SUPPLIED RECORDS:

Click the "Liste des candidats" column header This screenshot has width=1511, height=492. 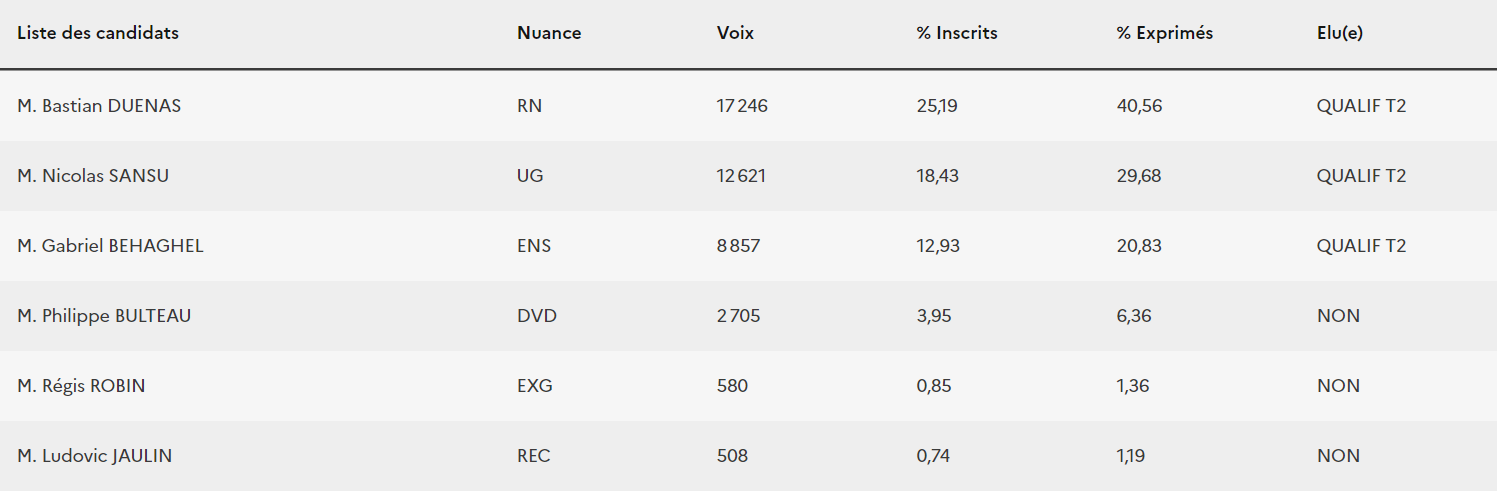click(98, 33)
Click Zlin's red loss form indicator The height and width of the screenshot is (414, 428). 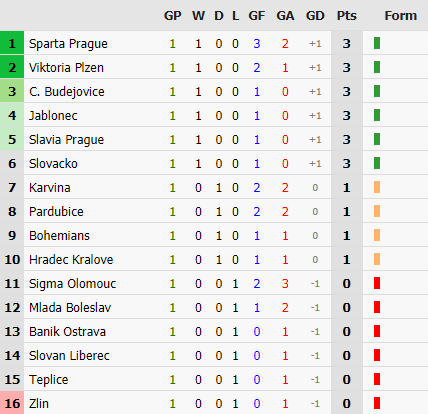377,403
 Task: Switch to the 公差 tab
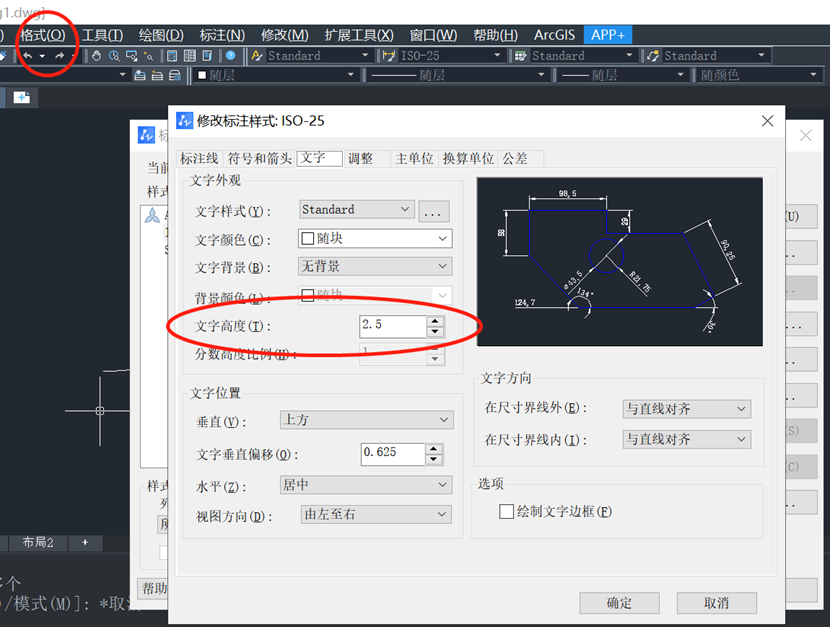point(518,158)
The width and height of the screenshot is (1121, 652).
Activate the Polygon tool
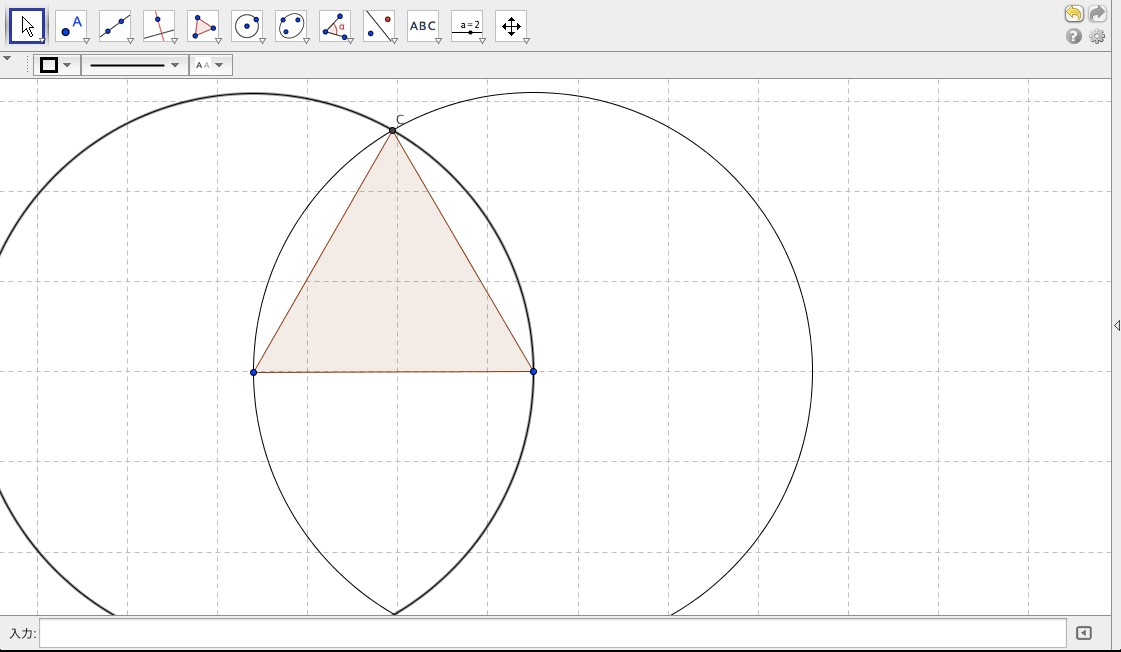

EXERCISE AIM: Leave out every picture, and repeat word for word only the lines from the one holding "Task: Switch to the 公差 tab" through the end of the entries above, both ends included.

OUTPUT BELOW:
 Task: Switch to the 公差 tab
point(518,158)
The width and height of the screenshot is (1121, 652).
Activate the Polygon tool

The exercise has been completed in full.